Right off the bat I could tell that there was no issue when it came to having people continuously using the sidewalks. Residents and tourists were traversing every open meter of the road at all times. I was also able to immediately discern which areas were for public eyes, and which were for private eyes. As a city with a lot of tourists, there needs to be a clear delineation between private and public. The piazza’s were accommodating for everyone, but there were shops and restaurants on the outskirts.
When I tried to identify the presence of “eyes on the street”, however, I found a bit of difficulty. Sure, there were tons of people on the streets and in the piazza’s, however, most of them were tourists. Therefore, were they really keeping a close eye on the actions and behaviors of others? Were they looking out for the city in the same way a resident would? Sure, someone gestured to me when I needed to move out of the way for a car, and someone else picked up some trash that they saw on the ground, but aren’t those behaviors more universally accepted as opposed to Siena-centric?

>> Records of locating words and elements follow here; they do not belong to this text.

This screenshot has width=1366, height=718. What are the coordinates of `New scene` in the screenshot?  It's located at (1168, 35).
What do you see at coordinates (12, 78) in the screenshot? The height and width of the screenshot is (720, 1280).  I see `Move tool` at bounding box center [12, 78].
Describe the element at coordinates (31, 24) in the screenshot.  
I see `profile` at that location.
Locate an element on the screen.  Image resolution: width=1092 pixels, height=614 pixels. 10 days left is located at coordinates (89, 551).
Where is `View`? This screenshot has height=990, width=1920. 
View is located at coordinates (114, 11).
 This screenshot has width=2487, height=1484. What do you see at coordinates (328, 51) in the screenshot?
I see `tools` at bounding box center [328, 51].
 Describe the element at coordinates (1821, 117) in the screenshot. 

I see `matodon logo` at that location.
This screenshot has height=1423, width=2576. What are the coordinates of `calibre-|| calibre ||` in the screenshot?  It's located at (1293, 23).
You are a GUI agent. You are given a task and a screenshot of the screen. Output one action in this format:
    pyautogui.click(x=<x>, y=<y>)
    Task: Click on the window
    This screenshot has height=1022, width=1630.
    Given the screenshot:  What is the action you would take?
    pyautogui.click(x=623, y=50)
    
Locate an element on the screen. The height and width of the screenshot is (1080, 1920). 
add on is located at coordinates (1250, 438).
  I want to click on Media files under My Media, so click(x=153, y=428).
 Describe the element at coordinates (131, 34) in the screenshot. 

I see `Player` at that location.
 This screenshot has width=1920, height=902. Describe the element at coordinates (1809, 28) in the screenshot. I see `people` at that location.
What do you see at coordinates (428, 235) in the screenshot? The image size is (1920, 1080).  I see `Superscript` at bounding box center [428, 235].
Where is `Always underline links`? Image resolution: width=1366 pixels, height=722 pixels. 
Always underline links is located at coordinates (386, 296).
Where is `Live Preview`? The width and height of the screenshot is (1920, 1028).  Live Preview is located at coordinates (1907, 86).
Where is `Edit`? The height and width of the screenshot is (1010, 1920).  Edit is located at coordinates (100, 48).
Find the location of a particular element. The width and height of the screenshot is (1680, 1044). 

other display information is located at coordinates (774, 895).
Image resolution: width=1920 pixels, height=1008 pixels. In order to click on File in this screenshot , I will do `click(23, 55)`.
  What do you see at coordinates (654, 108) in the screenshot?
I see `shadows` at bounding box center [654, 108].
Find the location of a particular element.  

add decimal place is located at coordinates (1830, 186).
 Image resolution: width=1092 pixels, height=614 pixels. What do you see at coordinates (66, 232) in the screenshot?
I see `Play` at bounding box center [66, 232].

Tourists absolutely play a role in how cities function, and the coexistence between residents and tourists is important for the success and perseverance of a city. However, I did notice that the areas that were most often looked upon by tourist eyes were the most well-kept. For instance, the city center of Siena was very clean and very active, however, when my roommates and I walked back to the bus station, pedestrians were replaced by cars, sidewalks got thinner and the roads got bigger. It became less about what was around us, and more about getting to our destination faster. Is this where most of the residents of Siena live? I don’t think so, I think many live in the city center, however, it would be interesting to get the statistics.
All in all, I would say that Siena is a successful city because although maybe hard to discern, it does have the three elements. It also is successful because it achieves the aesthetic beauty that makes it so popular. Due to this new perspective I have on cities, my perceptions of Siena and of the trip were different than my roommates. I appreciated the new lens that I have begun to gain through this class.